My personal epistemology is what I call “reveleason,” which is the combination of revelation and reason, with revelation being the ultimate authority on what determines truth. God created us with the ability to reason, which we are expected to use to our advantage. However, He also interacts with, enlightens, and expands our reason and knowledge through revelation. Again, since our knowledge is limited, we must seek the guidance of an external Source.

“Man Alone” Vs. “Man With God”

Assuming it’s true that we are children of God, then there are two ways to live: with or without God. Man Alone depends on epistemologies other than revelation. Man Alone does not seek the guidance of metaphysical or spiritual sources to make decisions. At worst, Man Alone degenerates into unchecked hedonism, exploitation of others, greed, and harmful selfishness.

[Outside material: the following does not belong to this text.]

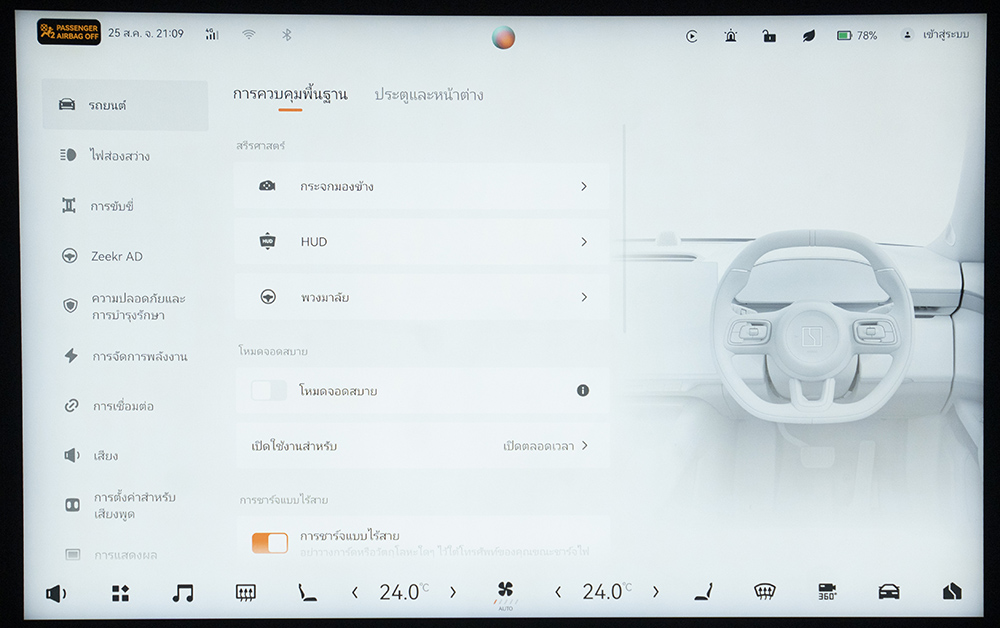Expand the กระจกมองข้าง mirror settings
1000x628 pixels.
tap(422, 187)
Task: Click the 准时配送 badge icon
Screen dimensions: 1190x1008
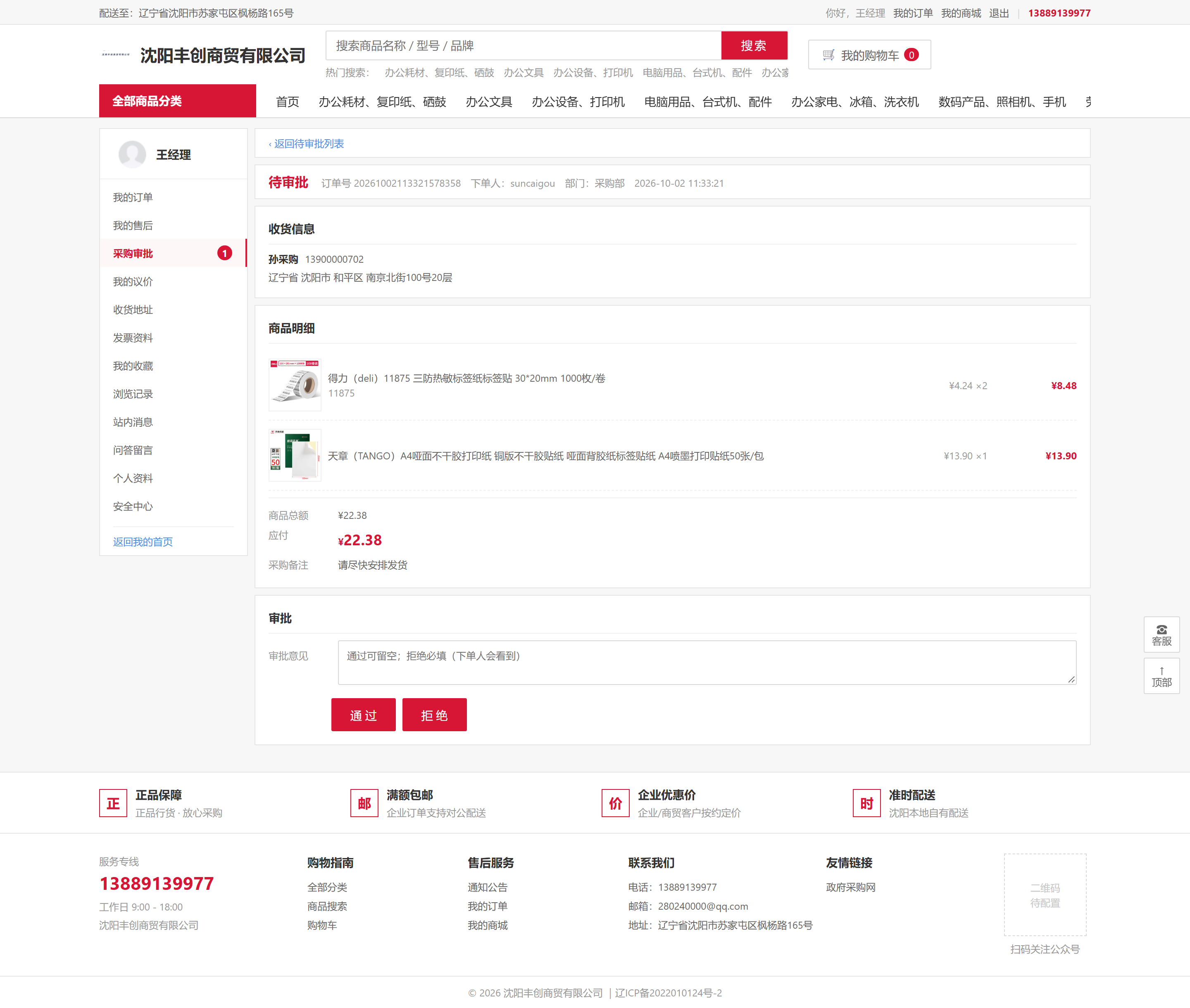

At best, Man Alone is a good citizen living far below his potential.

When it comes to sacrifice, Man Alone either fails to see any virtue in sacrifice, or what sacrifices he does make are limited to very practical, earthly terms. For example, Man Alone using reason as epistemology may sacrifice time and money to go to college in order to earn more money. But this same person may fail to see any virtue in or purpose behind Abraham’s sacrifice.

Man With God, however, seeks the will of God in the pursuit of his self-interest. His self-interest dictates that he obey the laws of God — whatever he believes them to be — and even when he does not understand them fully. Man With God is uplifted to achieve far greater things than Man Alone because he follows the will of One who knows what he needs to progress.

Man With God understands the virtue in sacrifice. He understands that God only asks him to do things that are ultimately in his self-interest, although he may not understand why or how at the time he is asked to sacrifice.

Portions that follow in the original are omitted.